Nanoflow positive ESI-MS of ∼1.5 μm PKG (A), ∼1.5 μm PKG in the presence of 5 μm DT-2 (B), ∼1.5 μm PKG in the presence of 20 μm cGMP (C), ∼1.5 μm PKG and in the presence of 5 μm DT-2 and 20 μm cGMP (D). On the left, the raw m/z spectra are shown, and each multiply charge ion is labeled with a single letter, followed by the charge state and the centroid m/z value. On the right, the corresponding deconvoluted mass spectra are shown. Each peak is labeled with a single-letter code as in the raw spectra, followed by the calculated mass and determined complex composition.

FIGURE 9.

Ribbon diagrams of the catalytic subunit of PKA co-crystallized with MnATP and the inhibitor peptide PKI 5–24 (TTYADFIASGRTGRRNAIHD) (PDB entry code 1APM). The glycine-rich loop (shown in blue) participates in ATP binding and/or catalysis. The inhibitor peptide (shown in green) largely docks on the large lobe of the catalytic subunit. The P0 site, representing the phosphate-accepting residues in the substrate, is shown in cyan. The two arginines at the P3 and P2 positions, important for substrate recognition, are shown in red. Site of cross-linking of PKA-specific substrate are shown in yellow, and the sites of cross-linking of PKG are shown in pink. The ribbon diagram on the right (II) is a 90-degree clockwise rotation of the diagram on the left (I).

FIGURE 10.

Ribbon diagrams of the PKA Type I holoenzyme (PDB entry code 3FHI) (A) and PKA Type IIα (PDB entry code 2QVS) (B). The catalytic subunit is shown in brown, and the glycine-rich loop is highlighted in blue. The site of cross-linkage between PKG and the substrate and W45 and DT-6 analogues is highlighted in green. The regulatory subunit in type I (A) and in type IIα (B) are both shown in gray.
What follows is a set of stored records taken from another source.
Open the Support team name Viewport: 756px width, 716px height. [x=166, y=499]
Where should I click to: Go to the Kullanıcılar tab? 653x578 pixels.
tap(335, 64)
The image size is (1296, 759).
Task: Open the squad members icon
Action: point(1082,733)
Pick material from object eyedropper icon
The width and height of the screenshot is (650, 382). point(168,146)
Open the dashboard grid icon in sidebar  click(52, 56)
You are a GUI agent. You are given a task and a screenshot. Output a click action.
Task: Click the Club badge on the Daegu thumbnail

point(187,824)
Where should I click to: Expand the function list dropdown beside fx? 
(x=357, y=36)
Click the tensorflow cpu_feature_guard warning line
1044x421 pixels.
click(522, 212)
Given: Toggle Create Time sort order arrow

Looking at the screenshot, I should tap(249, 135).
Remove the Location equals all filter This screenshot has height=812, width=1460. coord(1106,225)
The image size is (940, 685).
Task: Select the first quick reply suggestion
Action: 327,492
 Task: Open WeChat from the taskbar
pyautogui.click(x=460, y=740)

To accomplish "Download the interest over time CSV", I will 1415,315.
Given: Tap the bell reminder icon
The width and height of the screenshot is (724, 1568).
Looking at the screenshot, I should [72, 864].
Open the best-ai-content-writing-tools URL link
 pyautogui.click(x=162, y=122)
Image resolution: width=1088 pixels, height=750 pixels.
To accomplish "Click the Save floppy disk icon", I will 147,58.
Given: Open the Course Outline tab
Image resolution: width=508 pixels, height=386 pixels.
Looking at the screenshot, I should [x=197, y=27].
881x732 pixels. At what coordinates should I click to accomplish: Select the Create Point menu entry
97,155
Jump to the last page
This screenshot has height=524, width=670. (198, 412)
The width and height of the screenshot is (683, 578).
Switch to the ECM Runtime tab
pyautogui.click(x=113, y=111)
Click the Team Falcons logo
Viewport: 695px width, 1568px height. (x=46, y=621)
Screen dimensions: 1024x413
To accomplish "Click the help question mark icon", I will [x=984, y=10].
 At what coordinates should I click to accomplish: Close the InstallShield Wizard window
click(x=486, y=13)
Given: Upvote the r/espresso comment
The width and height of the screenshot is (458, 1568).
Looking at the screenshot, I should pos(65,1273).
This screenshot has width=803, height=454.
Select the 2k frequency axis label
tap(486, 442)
The homologous part in both regulatory subunits represents the second site of cross-linking of W45 in the regulatory subunit of PKG, and is colored in red. C, sequence alignment of the glycine-rich loop in the catalytic domain of PKA and PKG type I and type II and sequence alignment of the b/c helix in the regulatory subunit of PKA (PKA-RI and PKA-RII) and the corresponding primary sequence in PKG type I and type II.